PEKIN.- Según un experto en lenguaje corporal, el presidente Trump no se sintió intimidado por su homólogo chino, Xi Jinping, durante su histórica cumbre en Pekín el miércoles, y comparó los gestos de poder del comandante en jefe con los de un león.
“Creo que Trump siente el poder, siente que esta es una reunión formidable. No está intimidado por Xi en absoluto. Está haciendo alarde de su poder, como un pavo real o un león”, dijo a The Post Lillian Glass, experta en lenguaje corporal radicada en Florida que ha testificado como perito en tribunales federales y estatales sobre análisis del comportamiento.
El presidente Donald Trump camina junto al presidente chino Xi Jinping mientras pasan revista a una guardia de honor durante una ceremonia de bienvenida en el Gran Salón del Pueblo en Pekín, el 14 de mayo de 2026. Getty Images
“Mostraba su seriedad, sin artificios. Realmente lo sentía”, explicó Glass, describiendo la postura de Trump como “muy erguida” y “como la de un militar”.
Glass señaló que, durante la gran ceremonia en el Gran Salón del Pueblo , que marcó la primera visita del presidente a China desde 2017, Trump combinó demostraciones de poder con genuinas muestras de afecto hacia Xi.
“Trump fue muy amable y le dio unas palmaditas”, dijo. “Estaban muy cerca el uno del otro. Hubo muchas sonrisas”.
Las palmadas en la espalda eran un «gesto de poder», pero también servían como «una muestra de afecto».
Trump habla junto a miembros de su gabinete durante una reunión bilateral con Xi Jinping y diplomáticos chinos en el Gran Salón del Pueblo. Getty Images
“Creo que hay un afecto genuino entre los dos”, dijo Glass. “Creo que realmente se quieren, se nota”.
El experto en lenguaje corporal observó que Xi también le dio una palmada en la espalda a Trump, lo que indicaba que existía «una conexión mutua».
“No fue solo Trump quien tomó el control; fue algo mutuo.”
Si bien Trump parecía «muy imponente», su intercambio de palabras con Xi sugería «una cordialidad entre ellos».
Portada del New York Post del 14 de mayo de 2026.
Trump y Xi se encuentran uno frente al otro en el Templo del Cielo en Pekín, China. REUTERS
“El hecho de que caminaran al unísono, el hecho de que [Trump] le diera muchas palmaditas en la espalda a [Xi], y que este tuviera la mano en la espalda de Trump, eso fue algo muy bueno”, dijo Glass, explicando que el hecho de que Trump y Xi caminaran a la par significa que “piensan igual” y “están prácticamente en la misma sintonía”.

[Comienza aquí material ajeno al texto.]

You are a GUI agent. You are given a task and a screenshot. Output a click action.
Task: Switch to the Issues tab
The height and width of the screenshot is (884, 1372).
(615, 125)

El experto también destacó la resistencia física de Trump —caminando a buen ritmo y subiendo las enormes escaleras del Gran Salón—, argumentando que esto debería disipar cualquier preocupación sobre la salud del presidente.
«Subió esas escaleras sin problemas», dijo Glass. «Creo que eso desmiente cualquier mito [sobre su salud]. Sin duda era formidable y caminaba distancias bastante largas».
Trump saluda a un oficial militar chino durante una ceremonia de bienvenida en el Gran Salón del Pueblo. (vía REUTERS)
El presidente Donald Trump encabeza la entrada al Gran Salón del Pueblo el 14 de mayo de 2026. AP
“Tenía buen ritmo. Caminaba recto. Así que cualquiera que lo acuse de tener un problema neurológico debería mirarse a sí mismo, porque déjenme decirles que no tiene ningún problema neurológico.”
Finalmente, Glass observó que, durante el saludo con la delegación estadounidense, Xi mostró un interés particular en un funcionario de la administración Trump: el subjefe de gabinete de la Casa Blanca, Stephen Miller .
“No sé si se conocían, pero había una conexión entre ellos”, dijo Glass, señalando que Xi pasó más tiempo con él que con cualquier otro funcionario estadounidense en la fila.